Again, the numbers presented aren’t wrong. Since Jimmy Carter won the White House in 1976, Republicans and Democrats have won the presidency six times each. Democrats have won the popular vote in two-thirds of those contests.

What’s bizarre about the assertion that the electoral college must be preserved as a vehicle for success is that it is not exactly the case that Democrats have run away with the popular vote in the past eight elections. In the past three elections, the Democratic candidate has won the popular vote by an average of 3.5 percentage points. This isn’t like the Franklin Roosevelt era, when FDR won by an average of 15 points over the span of four elections. It’s not even like the 1980-to-1988 stretch, when Ronald Reagan and the elder George Bush averaged 12-point wins.

But then, national politics doesn’t look the way it did 40 years ago, either. The electorate is much more polarized, and partisans are much more likely than in years past to vote for their party’s candidate. What’s more, large, heavily Democratic states like New York and California are shifting the relationship between the popular and electoral votes, with Democratic candidates like Clinton in 2016 running up big margins in those states but not benefiting from any increase in electoral votes. In fact, the growing divide between large and small states means most of the people who voted for Trump in 2020 live in states won by Biden.

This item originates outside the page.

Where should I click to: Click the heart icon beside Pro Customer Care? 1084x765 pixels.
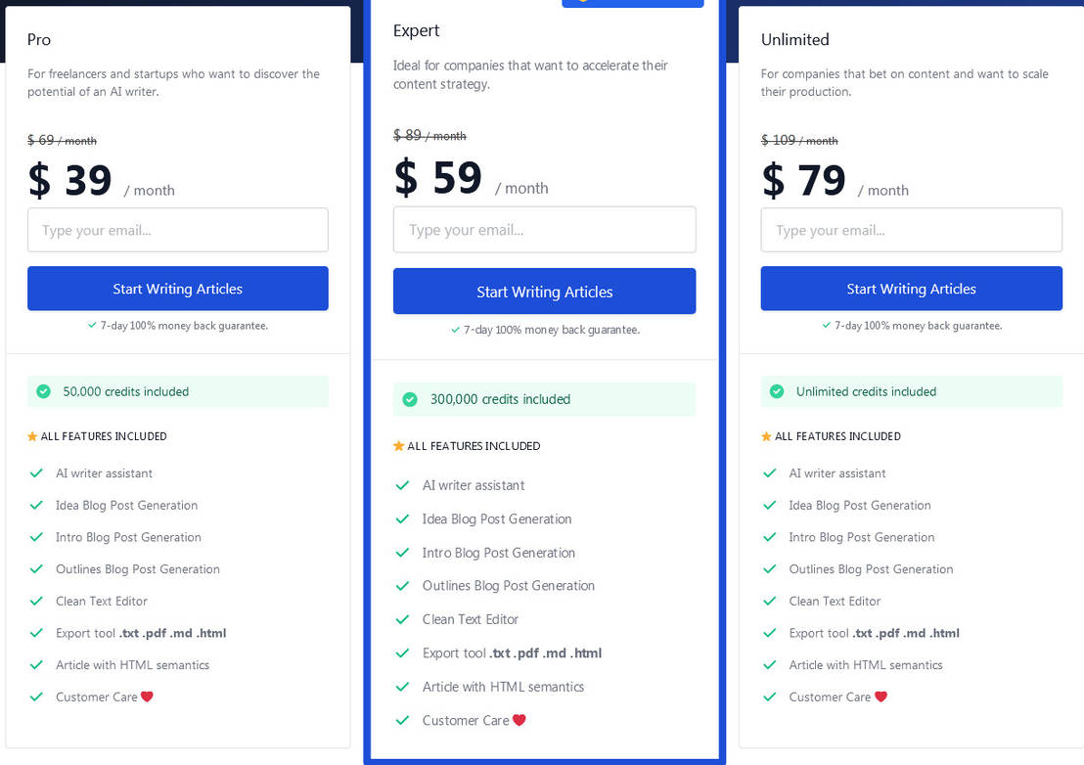[147, 697]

An interesting consideration stemming from the claim by those House Republicans is that they don’t seem to think there’s much use in trying to expand their base of support. Since the 2016 election, there’s been a lot of analysis focused on how Democrats could win back Trump voters, something that it seems Biden may have had some success doing. But the suggestion that Republicans might necessarily need the electoral college to swing the White House back to their party assumes that they won’t have a candidate who can successfully appeal to most American voters to win the popular vote.

Generally speaking, the gap in the electoral vote in a presidential contest grows wider the bigger the gap in the popular vote gets. That’s obvious from a comparison of the historical popular and electoral vote margins.

The current challenge for Democrats is that the midpoint has shifted. Before the 2020 election, FiveThirtyEight’s Nate Silver predicted that Biden had only about 1 in 5 odds of winning the presidency if he prevailed in the national popular vote by only one or two points. If he won by four to five points — where he ended up — the odds climbed to 9 in 10. If his national margin had been a bit narrower, his odds would have been about even, which Clinton could have told him all about.

The country has spent four years debating whether such a scenario is fair. Not many of those debates, though, suggested that it was necessarily good that the electoral vote replace the popular will, even if only for partisan ends.

This has nonetheless become a staple in defending Republican power. The party continues to control the Senate (at least for another week or so) despite earning fewer Senate votes than Democrats nationally and despite Democratic senators representing more people than Republicans. Despite, too, Democrats holding a majority of House seats. Trump’s 2020 loss potentially came down to about 50,000 votes in a handful of states, despite his 7 million-vote national loss. This is not how majority rule works.

But then Republicans are not the majority. Only about a quarter of the country identifies as Republican, according to Gallup, and a majority identifies as either Democratic or Democratic-leaning independent. It’s not inconceivable that those numbers might shift back to the GOP, given how often they fluctuate. For Republican elected officials to simply assume that they won’t shift to a degree sufficient to win a national election, though, is a remarkable point of surrender.